Franz Kneisel (January 26, 1865, Bucharest – March 26, 1926, New York) was a violinist, conductor, and music teacher.

He completed early musical training at the Bucharest Conservatory and moved to Vienna in 1879, where he studied at the Vienna Conservatory under Jakob Grün and became friends with Brahms.

At 18 he was concertmaster of the Hofburg Theater in Vienna. At age 19 he took the post of concertmaster for the Bilse Orchestra in Berlin, succeeding Ysaye. Wilhelm Gericke, conductor of the relatively newly established Boston Symphony Orchestra (then only four years old), heard him during a talent acquisition trip to Europe and hired him on the spot for the same post in Boston. He replaced Bernhard Listemann in a highly controversial post. Kneisel's first performance was October 17, 1885. Two weeks later he performed as soloist in the Beethoven Violin Concerto. In 1906, when Henry Lee Higginson was searching for a new conductor for the BSO to replace Wilhelm Gericke, Kneisel advocated for Mahler.

Upon arrival in Boston, with other members of the BSO, he also founded the influential Kneisel Quartet, the first professional string quartet in America. They operated from 1885 until disbanding in 1917.

Kneisel and his quartet left the Boston Symphony Orchestra in 1903 to focus on the quartet and on teaching. They settled in 1905 at New York's Institute for Musical Art (the forerunner of the Juilliard School).

Kneisel was also an accomplished conductor. He turned down positions to conduct the Philadelphia Orchestra and the New York Philharmonic.
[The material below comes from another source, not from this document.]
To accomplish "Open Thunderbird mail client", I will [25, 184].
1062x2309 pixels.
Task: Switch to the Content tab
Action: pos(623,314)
He was one of the founders of New York's Bohemian music club.

His students included Joseph Fuchs, Lillian Fuchs, Michel Gusikoff, William Kroll, Elise Fellows White, George Rabin, Jacques Gordon, Eudice Shapiro, and three of the founding members of the Musical Art Quartet: Sascha Jacobsen, Bernard Ocko, and Louis Kaufman.

Kneisel owned a summer home in Blue Hill, Maine, where he regularly invited his students, and where many important musicians also vacationed, including Stokowski, Hofmann, Gabrilowitsch, and Kreisler. These annual summer gatherings eventually became the long-running chamber music festival Kneisel Hall.

Two of his children were accomplished violinists. His son Frank Kneisel taught at Boston Conservatory, was concertmaster of the Kansas City Symphony, conducted the Kneisel String Orchestra in New York and performed in Blue Hill. His daughter Marianne Kneisel ran the Blue Hill school for 40 years after his death. His daughter Victoria, a pianist, married his quartet cellist Willem Willeke.

Kneisel died in New York in 1926. Funeral services were held in New York and in Boston. He was buried in Boston's Forest Hill Cemetery, where honorary pallbearers included colleagues Joseph Adamowsky, George W. Chadwick, Frederick P. Cabot, and Charles A. Ellis. A bust of Kneisel by Henry H. Kitson was installed at Juilliard in 1936, the result of a memorial committee established by Frank Damrosch, Rubin Goldmark, Walter Naumburg, and Edwin Rice.

Kneisel composed one Grande Etude de Concert, a moto perpetuo for violin and piano dedicated to Lillian Bliss, and a cadenza to Brahms' concerto. He edited a handful of violin works, and several composers dedicated their quartets and violin pieces to him, including Americans Foote, Chadwick, and Loeffler, and Europeans Ornstein and Enescu.